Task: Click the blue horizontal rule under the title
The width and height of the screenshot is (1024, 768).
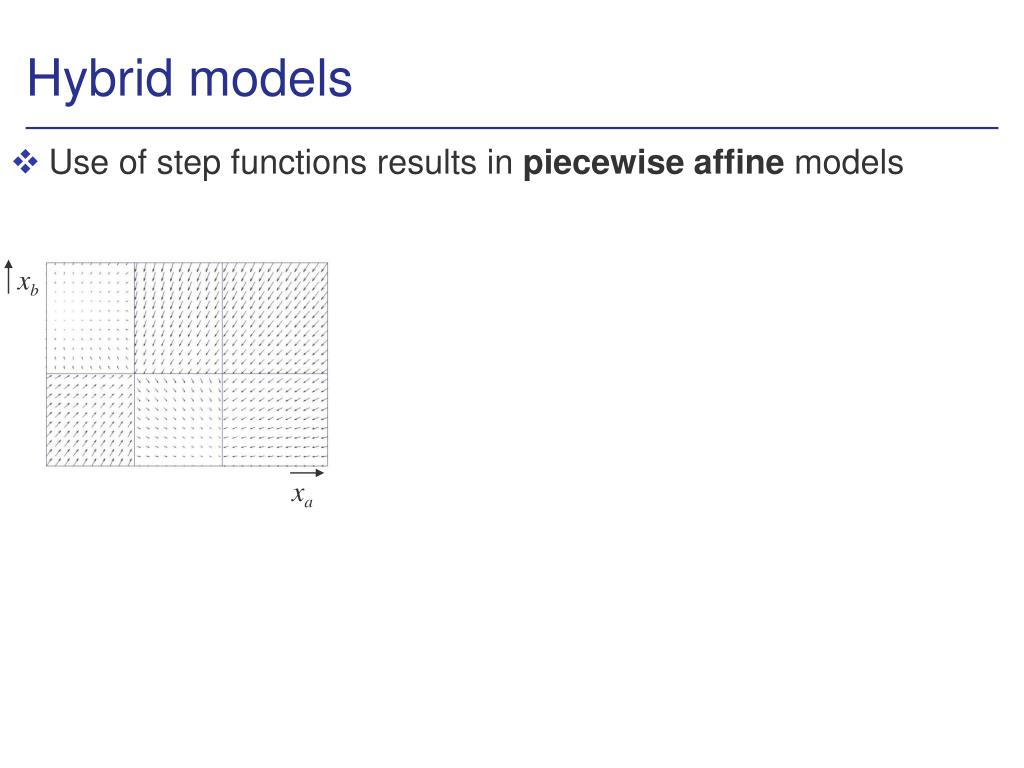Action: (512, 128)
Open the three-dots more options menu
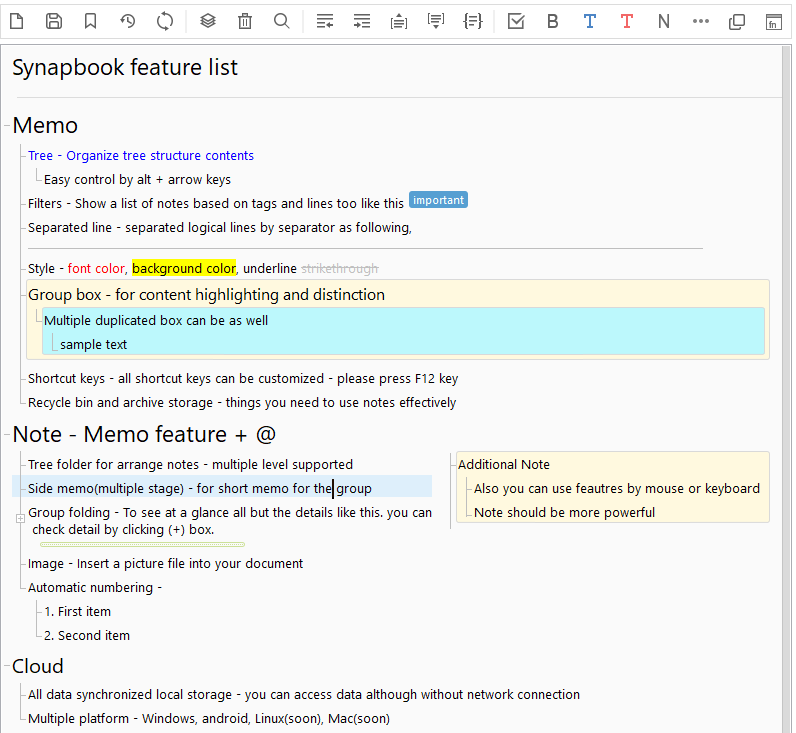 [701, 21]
--
REQUIREMENT | List every text line from the rows above as a numbered list. Skip blank lines and leave out the pictures.

SOLUTION TO THE PROBLEM |
1. Task: Click the blue horizontal rule under the title
2. The width and height of the screenshot is (1024, 768).
3. Action: (512, 128)
4. Open the three-dots more options menu
5.  [701, 21]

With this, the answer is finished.